4. Improving personalization

Big Data gives retailers the unique opportunity to mirror the shopkeeper of yore, adapting communication and sales techniques to life events and preferences. Research cited on the Harvard Business Review blog found that personalization can deliver five to eight times the ROI on marketing investment and boost sales 10 percent. Consumers are fine with sharing personal details so long as it earns them something.

Technology will further enhance the consumer experience as Next Best Offer (NBO) technology becomes reality. NBO represents the convergence of real-time data analysis and mobile offers. By reaching consumers at the right time, in the right place, through the right channel, NBO provides personalization on steroids and is the future of the industry.

5. Segmenting the most valuable customers

Harnessing Big Data is a massive undertaking, but the payoff lies in finding the most profitable customers. Prioritizing these high-value customers is essential to success, especially considering that it costs more to acquire new customers than to keep the best customers. Improvements in data-crunching abilities allow retailers to analyze the behavior and needs that drive individual customers, which results in more relevant and targeted offers.
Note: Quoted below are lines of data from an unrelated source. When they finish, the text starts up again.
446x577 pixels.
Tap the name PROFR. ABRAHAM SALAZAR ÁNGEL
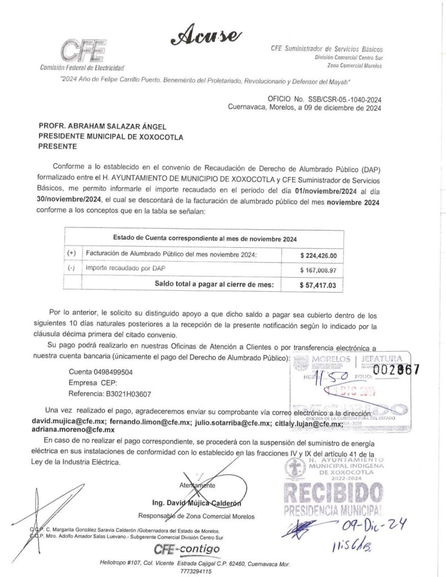(x=103, y=127)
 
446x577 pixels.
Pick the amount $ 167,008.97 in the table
(x=318, y=270)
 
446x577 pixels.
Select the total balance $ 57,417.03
(x=318, y=285)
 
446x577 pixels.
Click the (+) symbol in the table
(x=72, y=254)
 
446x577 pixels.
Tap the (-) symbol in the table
(x=72, y=269)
A recent study by Aberdeen Group found that 59 percent of retailers identified a lack of consumer insights as their top data-related pain point. Yet retailers have more customer data than ever. For brands competing in an industry with slim margins, harnessing the right data and smart analysis will lead to better engagement, more loyal customers and a competitive advantage.

Maximizing Big Data’s potential

Retailers that are taking advantage of Big Data’s potential are reaping the rewards.  They’re able to use data to effectively reach consumers through the correct channels and with messages that resonate to a highly targeted audience.  Although there are obvious benefits, many retailers are surprisingly still failing to act on these trends. This delay is largely due to a dependence on siloed information, lack of executive involvement and a general trend among marketers to fail to understand analytics. Without advancing internal structures, gaining executive support or educating internally, jumping on these Big Data trends is nearly impossible.

Big Data can be overwhelming, and it’s important that retailers understand what their current systems can handle. For data to produce results, retailers need to integrate technology to ensure that they are gaining insights they can quickly act upon. Once internal resources are up to date – including both human knowledge and technology assets – Big Data possibilities are limitless.